Türk Romanında Öğretmen ve Eğitim
(Tanzimat’tan Köy Enstitülü Yıllara 1860-1940)
2
ÖZET
Türk Millî Eğitimiyle ilgili problemlerin çözümüne yönelik arayışlar, yüzyıllardır süregelmektedir. Amaç ve gerekçe, en
doğruya ve en mükemmele ulaşmak olmuştur hep. Osmanlı Devleti’nin eğitim sistemi içerisinde medrese eğitimi çok önemli
bir yer tutar. Ancak bu geleneğin, Tanzimat’la birlikte (1839), tartışılır olduğunu görmekteyiz. On dokuzuncu yüzyılın
ortalarında, medrese geleneğine alternatif olarak ilk kez İstanbul’da muallim mektepleri eğitim öğretime açılır. Bu
mekteplerden mezun olan öğretmenler, merkezî hükûmet dışındaki taşra vilayetlerine de atanmaya başlanarak Osmanlı eğitim
kurumlarında daha çok ön
plana çıkarlar.
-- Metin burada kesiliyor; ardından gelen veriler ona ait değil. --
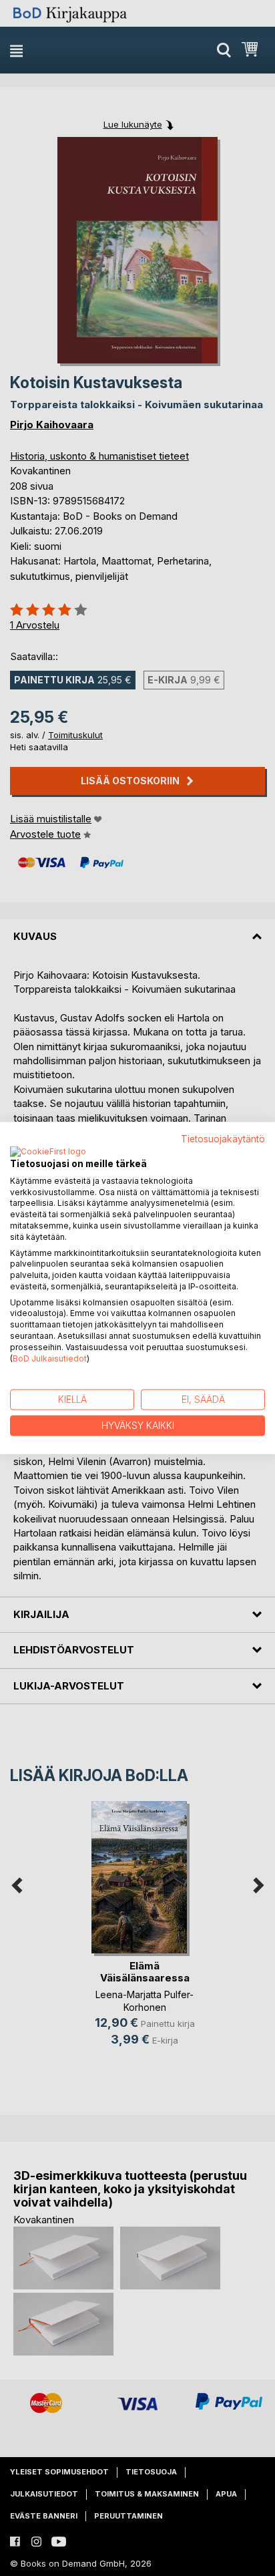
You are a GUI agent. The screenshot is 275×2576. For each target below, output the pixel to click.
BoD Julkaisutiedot (50, 1358)
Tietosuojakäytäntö (223, 1139)
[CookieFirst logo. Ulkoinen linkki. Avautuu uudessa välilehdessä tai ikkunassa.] (48, 1152)
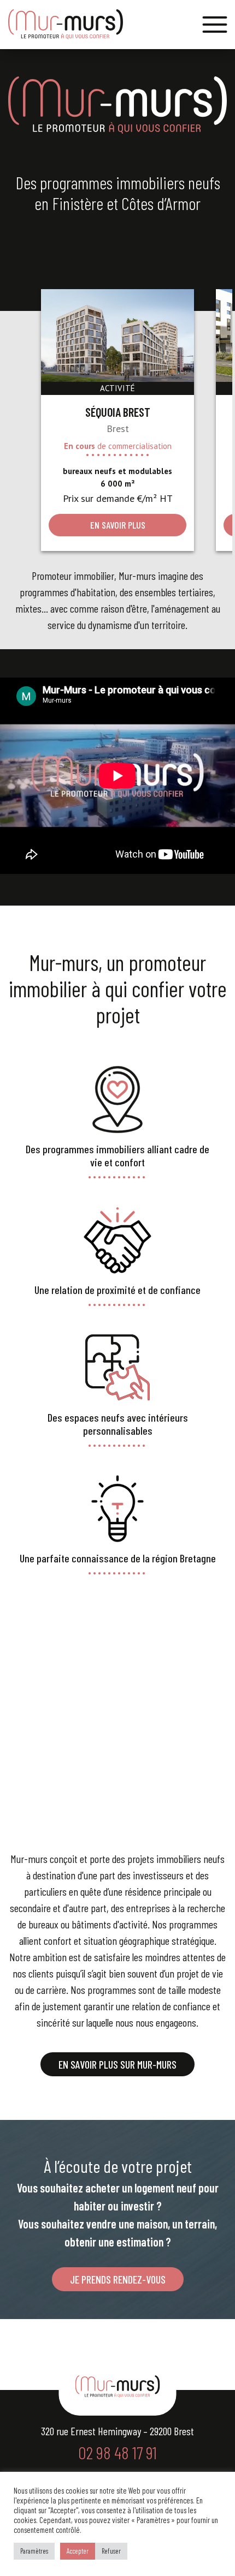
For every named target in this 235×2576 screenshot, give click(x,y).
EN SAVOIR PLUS (117, 525)
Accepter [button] (78, 2551)
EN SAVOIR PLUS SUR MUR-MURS (117, 2064)
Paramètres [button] (34, 2551)
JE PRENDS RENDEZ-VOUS (118, 2279)
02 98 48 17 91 (117, 2452)
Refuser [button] (111, 2551)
Tanzimat Dönemi’nde roman türünün edebiyatımıza yeni girmesiyle birlikte,
öğretmenlerin mücadeleleri, başarıları, çaresizlikleri, edebiyatımızda birçok romana konu olmuştur. Günümüz Türkiye'sinde en
çok çözüm bekleyen "öğretmenlik ve eğitim" gibi iki önemli konu,
“pedagoji” alanında yapılan araştırmaların yanı sıra, bir
edebiyat ürünü olan "roman" türünde de birçok yazar tarafından çeşitli yönleriyle, roman tekniği içerisinde ele alınmıştır. Bu
yaklaşımlar çoğunlukla yararlı ve başarılı olmuştur. Buradan hareketle, Türk romanında “öğretmen ve eğitim” olgusu
araştırmaya değer bulunmuştur. Bu çalışmada, Türk edebiyatında Tanzimat Dönemi olarak adlandırılan 1860’lı yıllardan, Köy
Enstitülerinin açıldığı 1940’lı yıllara kadar yayınlanan Türk romanlarındaki öğretmen şahıslar ile devlet kurumları tarafından
verilen eğitim olgusunun irdelendiği romanlar, tarama yöntemiyle ele alınmıştır.